■ Pointing records for screenshots and pages:

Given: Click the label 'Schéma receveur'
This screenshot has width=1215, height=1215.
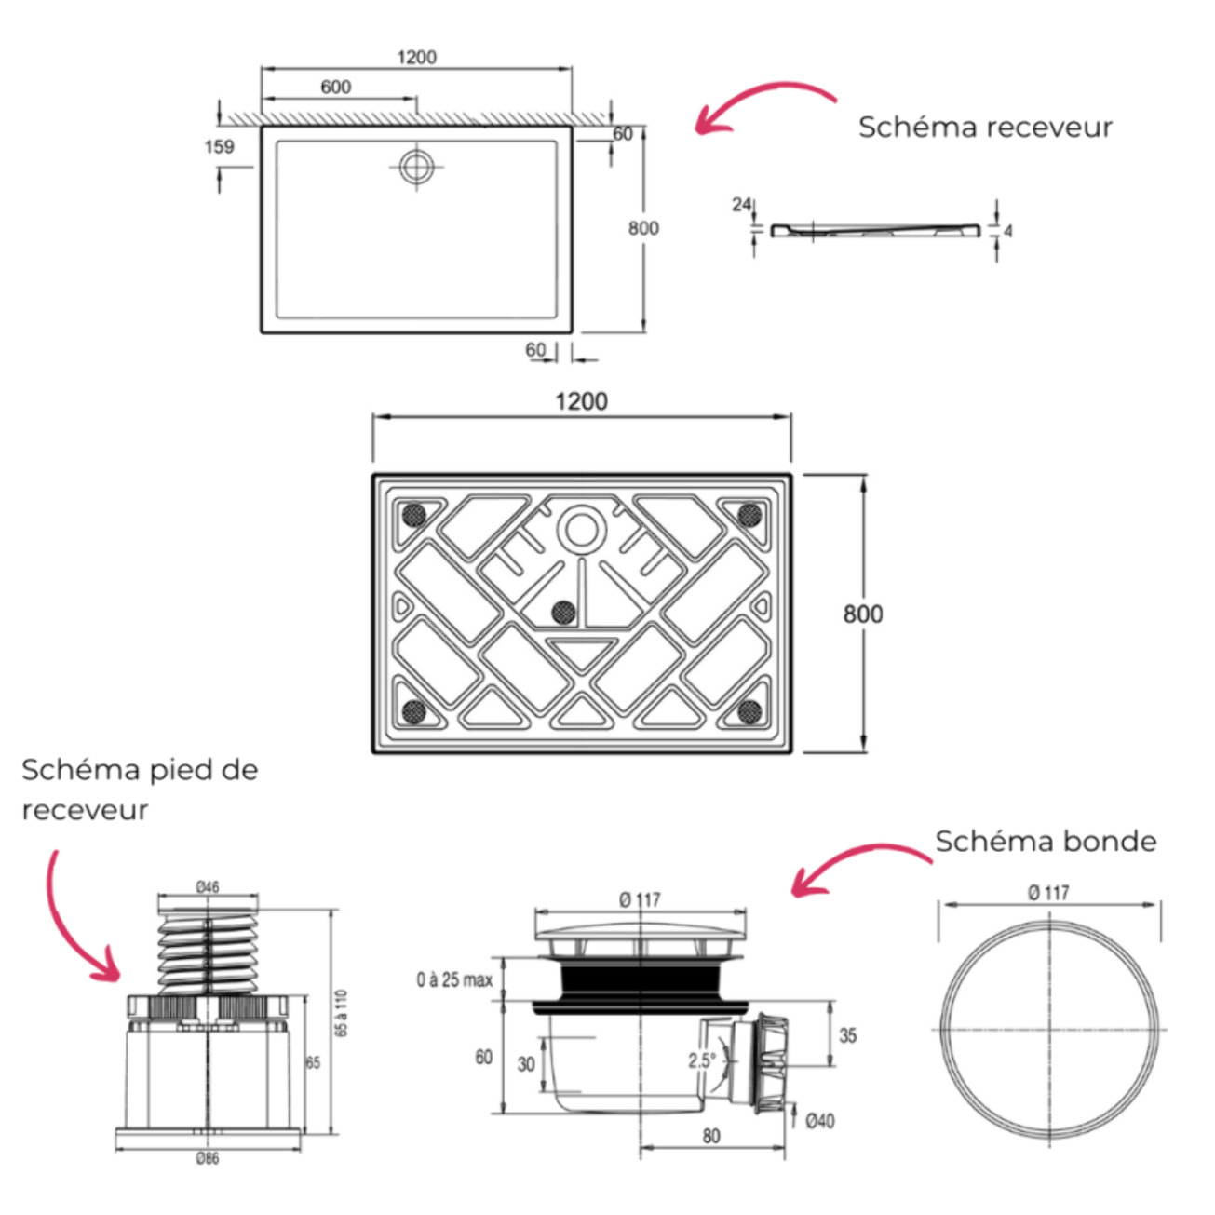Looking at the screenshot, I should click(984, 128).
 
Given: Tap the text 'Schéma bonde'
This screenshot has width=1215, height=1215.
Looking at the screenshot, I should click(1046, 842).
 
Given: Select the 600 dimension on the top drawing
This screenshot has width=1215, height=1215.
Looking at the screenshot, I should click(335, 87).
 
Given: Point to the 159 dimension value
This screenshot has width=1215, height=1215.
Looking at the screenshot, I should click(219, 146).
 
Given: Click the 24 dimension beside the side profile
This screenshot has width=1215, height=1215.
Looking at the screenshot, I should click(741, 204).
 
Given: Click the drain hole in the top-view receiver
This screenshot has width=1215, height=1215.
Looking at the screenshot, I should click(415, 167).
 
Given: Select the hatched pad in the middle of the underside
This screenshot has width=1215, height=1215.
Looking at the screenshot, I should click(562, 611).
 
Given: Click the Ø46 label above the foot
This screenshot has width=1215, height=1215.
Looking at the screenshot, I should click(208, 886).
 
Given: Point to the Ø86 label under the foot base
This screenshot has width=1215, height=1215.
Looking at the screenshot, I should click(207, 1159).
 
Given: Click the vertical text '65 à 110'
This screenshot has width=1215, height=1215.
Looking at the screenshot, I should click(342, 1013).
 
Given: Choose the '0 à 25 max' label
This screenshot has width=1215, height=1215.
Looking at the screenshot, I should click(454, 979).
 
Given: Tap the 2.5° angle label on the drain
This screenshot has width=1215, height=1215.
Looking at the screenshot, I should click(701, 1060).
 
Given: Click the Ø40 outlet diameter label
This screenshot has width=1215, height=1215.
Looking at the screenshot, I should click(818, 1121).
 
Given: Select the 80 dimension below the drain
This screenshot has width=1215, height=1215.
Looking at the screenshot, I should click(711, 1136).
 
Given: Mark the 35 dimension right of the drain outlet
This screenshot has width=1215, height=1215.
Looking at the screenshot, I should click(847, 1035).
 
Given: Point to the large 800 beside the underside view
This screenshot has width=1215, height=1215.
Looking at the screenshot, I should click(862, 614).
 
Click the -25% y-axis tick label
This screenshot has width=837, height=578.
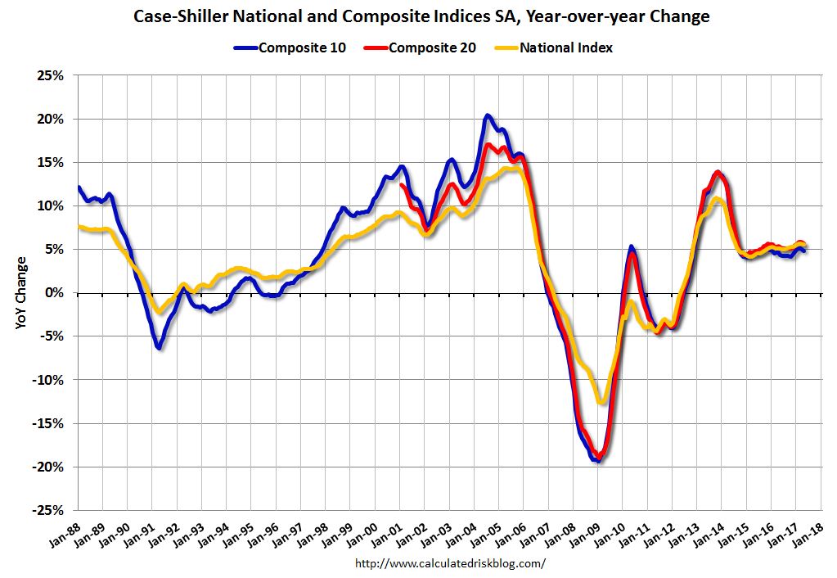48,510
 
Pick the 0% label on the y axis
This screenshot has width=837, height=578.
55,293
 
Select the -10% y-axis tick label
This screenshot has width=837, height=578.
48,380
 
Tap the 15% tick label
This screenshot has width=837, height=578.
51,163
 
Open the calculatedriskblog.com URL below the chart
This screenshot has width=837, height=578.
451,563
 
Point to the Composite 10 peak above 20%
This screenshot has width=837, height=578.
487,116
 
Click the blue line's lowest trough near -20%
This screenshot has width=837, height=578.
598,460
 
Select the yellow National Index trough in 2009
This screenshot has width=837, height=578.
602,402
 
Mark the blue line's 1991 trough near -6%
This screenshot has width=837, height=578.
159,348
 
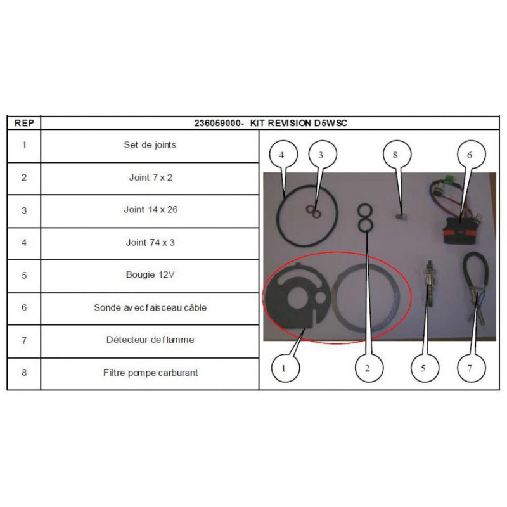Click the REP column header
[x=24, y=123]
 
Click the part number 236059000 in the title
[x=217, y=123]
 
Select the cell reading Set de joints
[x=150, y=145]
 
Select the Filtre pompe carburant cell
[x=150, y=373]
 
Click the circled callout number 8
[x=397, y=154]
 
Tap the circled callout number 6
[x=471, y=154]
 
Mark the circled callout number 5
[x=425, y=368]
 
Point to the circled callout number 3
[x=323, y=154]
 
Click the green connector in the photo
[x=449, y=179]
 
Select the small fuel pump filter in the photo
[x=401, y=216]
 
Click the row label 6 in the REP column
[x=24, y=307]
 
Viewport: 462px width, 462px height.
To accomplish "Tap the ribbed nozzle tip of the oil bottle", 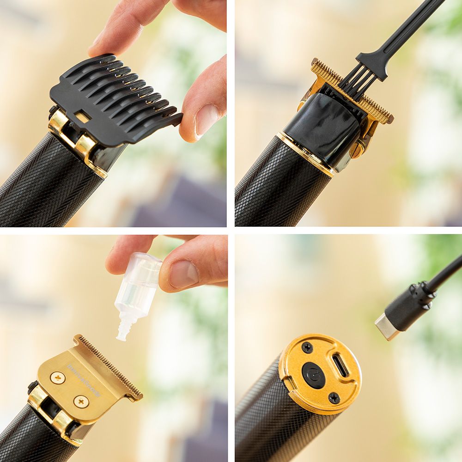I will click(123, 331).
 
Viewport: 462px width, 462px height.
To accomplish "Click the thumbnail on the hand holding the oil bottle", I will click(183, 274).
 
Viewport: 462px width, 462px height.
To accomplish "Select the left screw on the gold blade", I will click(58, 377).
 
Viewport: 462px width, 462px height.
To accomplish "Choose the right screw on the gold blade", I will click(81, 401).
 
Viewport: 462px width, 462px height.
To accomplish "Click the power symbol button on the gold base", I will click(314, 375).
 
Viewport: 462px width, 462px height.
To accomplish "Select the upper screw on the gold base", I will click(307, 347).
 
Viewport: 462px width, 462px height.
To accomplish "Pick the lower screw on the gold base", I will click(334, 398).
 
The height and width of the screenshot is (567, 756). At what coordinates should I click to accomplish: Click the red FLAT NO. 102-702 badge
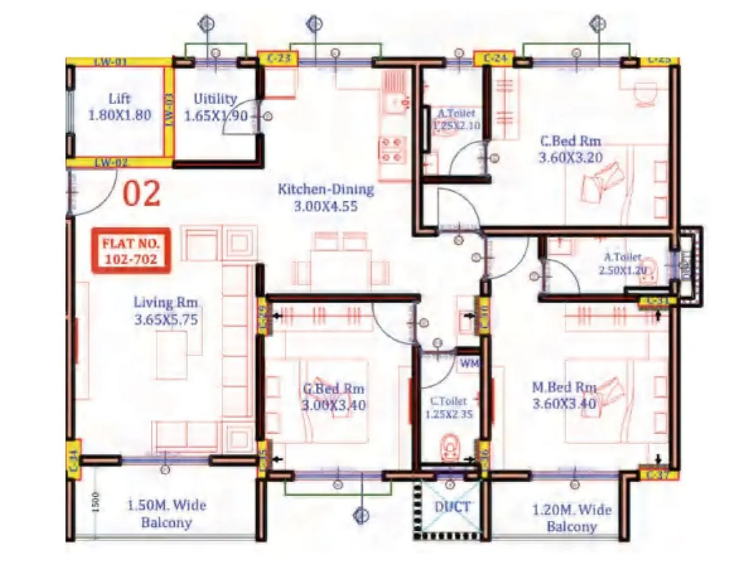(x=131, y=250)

■ What you are asked to do:
Scale the records from the line with "Open the calculatedriskblog.com" to the line with "[x=24, y=307]", both included, and reproduce every line with its request, multiplying each coordinate in the answers by 1.55 and rounding to whole numbers with halves rounded up. Leave the pictures out of your answer.

■ Output of the exercise:
Open the calculatedriskblog.com URL below the chart
This screenshot has width=837, height=578.
699,873
 
Point to the Composite 10 peak above 20%
This screenshot has width=837, height=578.
755,180
 
Click the blue line's lowest trough near -20%
This screenshot has width=837, height=578.
927,713
 
Select the yellow National Index trough in 2009
This screenshot has width=837, height=578.
933,623
 
Mark the blue line's 1991 trough near -6%
This screenshot has width=837, height=578.
246,539
 
Click the REP column header
[x=37, y=191]
 
Click the part number 236059000 in the title
[x=336, y=191]
 
Select the cell reading Set de joints
[x=233, y=225]
 
Select the Filtre pompe carburant cell
[x=233, y=578]
 
Click the circled callout number 8
[x=615, y=239]
 
Tap the circled callout number 6
[x=730, y=239]
 
Mark the circled callout number 5
[x=659, y=570]
 
Point to the circled callout number 3
[x=501, y=239]
 
Click the green connector in the photo
[x=696, y=277]
 
Select the small fuel pump filter in the photo
[x=622, y=335]
 
Click the row label 6 in the REP column
[x=37, y=476]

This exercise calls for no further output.